Working With Hive Complex Data Types

In this blog, we will discuss the working of complex data types in Hive. Before we move ahead you can go through the below link blogs to gain more knowledge on Hive and its working.

Beginners Guide For Hive

Perform Word Count Job Using Hive

Pokemon Data Analysis Using Hive

Bucketing in Hive – Let’s Start.

What are Complex Data Types?

Complex Data types are also known as nested types which allow storing multiple values within a single row/column position in a Hive table. Generally, in Hive and other databases, we have more experience on working with primitive data types like:

Numeric Types

  • TINYINT (1-byte signed integer, from -128 to 127)
  • SMALLINT (2-byte signed integer, from -32,768 to 32,767)
  • INT (4-byte signed integer, from -2,147,483,648 to 2,147,483,647)
  • BIGINT (8-byte signed integer, from -9,223,372,036,854,775,808 to 9,223,372,036,854,775,807)
  • FLOAT (4-byte single precision floating point number)
  • DOUBLE (8-byte double precision floating point number)
  • DECIMAL (Hive 0.13.0 introduced user definable precision and scale)

String Types

  • STRING
  • VARCHAR
  • CHAR

Date/Time Types

  • TIMESTAMP
  • DATE

Misc Types

  • BOOLEAN
  • BINARY

Apart from these primitive data types, Hive offers some complex data types which are as listed below:
Complex Data Types

  • arrays: ARRAY<data_type>
  • maps: MAP<primitive_type, data_type>
  • structs: STRUCT<col_name : data_type [COMMENT col_comment], …>

Thus, let us know what are these complex data types and their working in Hive.

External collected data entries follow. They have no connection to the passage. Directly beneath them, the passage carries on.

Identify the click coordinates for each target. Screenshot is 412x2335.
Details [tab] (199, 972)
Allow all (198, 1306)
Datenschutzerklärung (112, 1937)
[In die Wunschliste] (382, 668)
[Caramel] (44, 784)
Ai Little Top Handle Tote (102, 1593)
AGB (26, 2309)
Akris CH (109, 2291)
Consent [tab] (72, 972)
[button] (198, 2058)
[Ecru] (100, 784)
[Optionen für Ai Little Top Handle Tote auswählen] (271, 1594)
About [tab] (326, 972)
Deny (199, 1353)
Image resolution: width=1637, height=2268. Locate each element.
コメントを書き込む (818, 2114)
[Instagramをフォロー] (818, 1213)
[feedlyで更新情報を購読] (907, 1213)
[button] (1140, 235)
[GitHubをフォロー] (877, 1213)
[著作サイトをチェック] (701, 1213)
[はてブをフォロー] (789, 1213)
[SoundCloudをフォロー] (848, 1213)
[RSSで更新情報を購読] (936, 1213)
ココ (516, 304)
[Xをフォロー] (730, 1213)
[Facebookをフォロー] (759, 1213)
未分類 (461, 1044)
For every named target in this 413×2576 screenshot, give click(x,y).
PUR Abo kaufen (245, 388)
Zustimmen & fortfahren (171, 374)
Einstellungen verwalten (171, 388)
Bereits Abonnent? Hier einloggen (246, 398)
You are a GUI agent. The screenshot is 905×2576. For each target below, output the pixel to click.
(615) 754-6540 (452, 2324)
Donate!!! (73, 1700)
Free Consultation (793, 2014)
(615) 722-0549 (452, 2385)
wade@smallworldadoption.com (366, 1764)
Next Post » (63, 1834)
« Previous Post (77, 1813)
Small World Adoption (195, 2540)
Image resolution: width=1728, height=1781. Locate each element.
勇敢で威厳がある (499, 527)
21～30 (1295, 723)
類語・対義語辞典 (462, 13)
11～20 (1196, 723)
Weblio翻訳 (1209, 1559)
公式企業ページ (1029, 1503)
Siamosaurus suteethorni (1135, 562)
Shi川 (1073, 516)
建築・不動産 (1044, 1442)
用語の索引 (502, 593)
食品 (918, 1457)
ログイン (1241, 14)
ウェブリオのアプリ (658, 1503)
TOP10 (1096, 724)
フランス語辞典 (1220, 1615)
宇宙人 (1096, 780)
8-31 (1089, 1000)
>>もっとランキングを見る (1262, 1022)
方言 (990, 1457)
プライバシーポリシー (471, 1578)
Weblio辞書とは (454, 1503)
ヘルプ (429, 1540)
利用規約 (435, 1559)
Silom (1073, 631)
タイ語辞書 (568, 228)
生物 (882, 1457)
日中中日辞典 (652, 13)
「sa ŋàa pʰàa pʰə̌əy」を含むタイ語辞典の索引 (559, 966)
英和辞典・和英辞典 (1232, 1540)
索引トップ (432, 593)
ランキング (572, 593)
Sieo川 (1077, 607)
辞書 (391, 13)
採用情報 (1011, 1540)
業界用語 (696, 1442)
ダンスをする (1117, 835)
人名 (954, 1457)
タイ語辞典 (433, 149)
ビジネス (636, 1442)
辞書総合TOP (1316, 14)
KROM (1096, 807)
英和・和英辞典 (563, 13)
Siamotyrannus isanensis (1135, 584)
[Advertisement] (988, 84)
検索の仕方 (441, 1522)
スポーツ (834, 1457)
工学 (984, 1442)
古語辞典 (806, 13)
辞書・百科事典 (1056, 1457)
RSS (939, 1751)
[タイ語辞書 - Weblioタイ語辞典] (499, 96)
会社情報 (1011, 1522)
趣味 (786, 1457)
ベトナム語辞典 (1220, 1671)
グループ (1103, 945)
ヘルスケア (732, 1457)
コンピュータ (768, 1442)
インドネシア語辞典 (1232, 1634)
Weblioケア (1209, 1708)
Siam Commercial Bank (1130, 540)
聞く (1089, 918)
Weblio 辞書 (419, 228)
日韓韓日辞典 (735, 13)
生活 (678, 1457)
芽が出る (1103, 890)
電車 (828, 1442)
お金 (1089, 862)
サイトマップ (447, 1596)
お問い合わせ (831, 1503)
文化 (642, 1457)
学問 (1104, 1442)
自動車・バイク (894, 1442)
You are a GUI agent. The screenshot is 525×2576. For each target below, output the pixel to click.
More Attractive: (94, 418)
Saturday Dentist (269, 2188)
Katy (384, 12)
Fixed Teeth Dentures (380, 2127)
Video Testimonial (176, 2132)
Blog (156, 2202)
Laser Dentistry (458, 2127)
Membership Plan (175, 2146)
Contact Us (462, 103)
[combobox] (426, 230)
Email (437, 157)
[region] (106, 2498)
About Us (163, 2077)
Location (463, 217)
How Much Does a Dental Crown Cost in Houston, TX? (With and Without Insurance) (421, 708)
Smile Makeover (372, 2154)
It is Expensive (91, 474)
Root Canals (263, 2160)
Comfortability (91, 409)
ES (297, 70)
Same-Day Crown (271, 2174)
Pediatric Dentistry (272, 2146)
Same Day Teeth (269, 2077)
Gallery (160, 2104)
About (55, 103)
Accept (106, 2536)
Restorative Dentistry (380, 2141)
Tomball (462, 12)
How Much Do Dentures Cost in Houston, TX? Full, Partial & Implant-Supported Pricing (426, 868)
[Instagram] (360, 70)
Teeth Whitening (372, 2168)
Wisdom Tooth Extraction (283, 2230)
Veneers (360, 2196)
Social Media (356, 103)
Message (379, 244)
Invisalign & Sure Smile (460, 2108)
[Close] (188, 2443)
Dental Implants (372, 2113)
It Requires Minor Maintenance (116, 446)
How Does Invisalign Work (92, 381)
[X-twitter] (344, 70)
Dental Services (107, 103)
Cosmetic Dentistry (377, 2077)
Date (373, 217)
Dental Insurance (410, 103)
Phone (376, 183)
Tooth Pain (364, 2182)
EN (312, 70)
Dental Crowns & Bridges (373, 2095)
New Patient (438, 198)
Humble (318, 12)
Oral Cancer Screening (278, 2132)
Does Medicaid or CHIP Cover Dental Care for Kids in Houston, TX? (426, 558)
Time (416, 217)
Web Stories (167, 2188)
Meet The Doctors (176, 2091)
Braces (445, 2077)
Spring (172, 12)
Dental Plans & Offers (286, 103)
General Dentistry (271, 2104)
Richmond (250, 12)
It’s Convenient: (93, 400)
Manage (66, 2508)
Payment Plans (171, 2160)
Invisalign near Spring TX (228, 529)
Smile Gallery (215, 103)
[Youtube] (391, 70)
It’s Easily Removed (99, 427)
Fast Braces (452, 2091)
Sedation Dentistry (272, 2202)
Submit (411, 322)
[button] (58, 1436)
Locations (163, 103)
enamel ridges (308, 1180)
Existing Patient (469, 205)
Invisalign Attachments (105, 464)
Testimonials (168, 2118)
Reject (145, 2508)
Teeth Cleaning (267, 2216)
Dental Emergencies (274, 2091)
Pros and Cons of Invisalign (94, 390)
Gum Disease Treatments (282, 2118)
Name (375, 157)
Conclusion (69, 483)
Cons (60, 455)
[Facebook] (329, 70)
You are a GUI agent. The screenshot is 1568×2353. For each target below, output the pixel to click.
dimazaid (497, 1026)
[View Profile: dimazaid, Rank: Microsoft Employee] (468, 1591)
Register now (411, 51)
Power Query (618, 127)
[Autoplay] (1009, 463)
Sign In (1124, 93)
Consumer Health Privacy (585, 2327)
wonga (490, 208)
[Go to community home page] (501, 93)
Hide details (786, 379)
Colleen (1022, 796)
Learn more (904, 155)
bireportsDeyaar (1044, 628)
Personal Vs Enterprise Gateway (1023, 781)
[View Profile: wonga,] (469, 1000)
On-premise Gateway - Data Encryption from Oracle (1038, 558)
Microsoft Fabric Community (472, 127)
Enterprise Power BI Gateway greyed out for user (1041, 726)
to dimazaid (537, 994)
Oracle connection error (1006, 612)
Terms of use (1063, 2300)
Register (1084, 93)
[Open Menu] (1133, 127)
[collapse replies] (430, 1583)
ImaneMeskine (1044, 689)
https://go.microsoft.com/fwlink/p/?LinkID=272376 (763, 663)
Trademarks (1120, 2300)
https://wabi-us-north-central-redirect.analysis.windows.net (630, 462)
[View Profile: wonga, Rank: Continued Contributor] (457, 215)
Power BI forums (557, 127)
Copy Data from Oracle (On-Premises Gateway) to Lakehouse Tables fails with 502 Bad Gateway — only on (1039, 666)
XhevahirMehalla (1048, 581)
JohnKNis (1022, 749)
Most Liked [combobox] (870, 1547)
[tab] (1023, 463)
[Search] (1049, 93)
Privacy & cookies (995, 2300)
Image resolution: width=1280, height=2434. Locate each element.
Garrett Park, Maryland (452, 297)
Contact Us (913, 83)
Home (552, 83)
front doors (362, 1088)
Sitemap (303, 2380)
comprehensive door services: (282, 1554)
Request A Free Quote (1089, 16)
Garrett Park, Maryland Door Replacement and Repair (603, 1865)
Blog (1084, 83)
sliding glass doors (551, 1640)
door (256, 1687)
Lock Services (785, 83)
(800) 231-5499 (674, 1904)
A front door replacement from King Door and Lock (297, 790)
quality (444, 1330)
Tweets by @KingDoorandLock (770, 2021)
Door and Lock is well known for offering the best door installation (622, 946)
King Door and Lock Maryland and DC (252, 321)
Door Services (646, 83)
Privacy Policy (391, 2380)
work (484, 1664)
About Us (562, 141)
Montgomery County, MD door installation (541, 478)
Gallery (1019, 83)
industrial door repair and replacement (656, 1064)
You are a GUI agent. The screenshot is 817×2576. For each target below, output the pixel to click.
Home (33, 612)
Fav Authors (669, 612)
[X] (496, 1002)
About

So, in our example, we will be using our Hive default database to store the complex data type tables.

Array:

The first complex type is an array. It is nothing but a collection of items of similar data type. i.e, an array can contain one or more values of the same data type.

In our Array example, we will be using the dataset Temperature.txt where the fields are delimited by tab and the complex data type Array values are delimited by the comma.

Dataset_Temperature

Dataset Description

Date

State

Temperature [Depending on their district level wise]

So, let us create a table to store the above values of dataset Temperature using below code.

create table Temperature(date string,city string,MyTemp array<double>) row format delimited fields terminated by ‘\t’ collection items terminated by ‘,’;

We can observe, in the above code, we are creating an array named Myarray which will hold only the double type values.

To check the schema of the table Temperature we can use the command describe Temperature;

Now, let us load our input dataset Temperature.txt using the below command.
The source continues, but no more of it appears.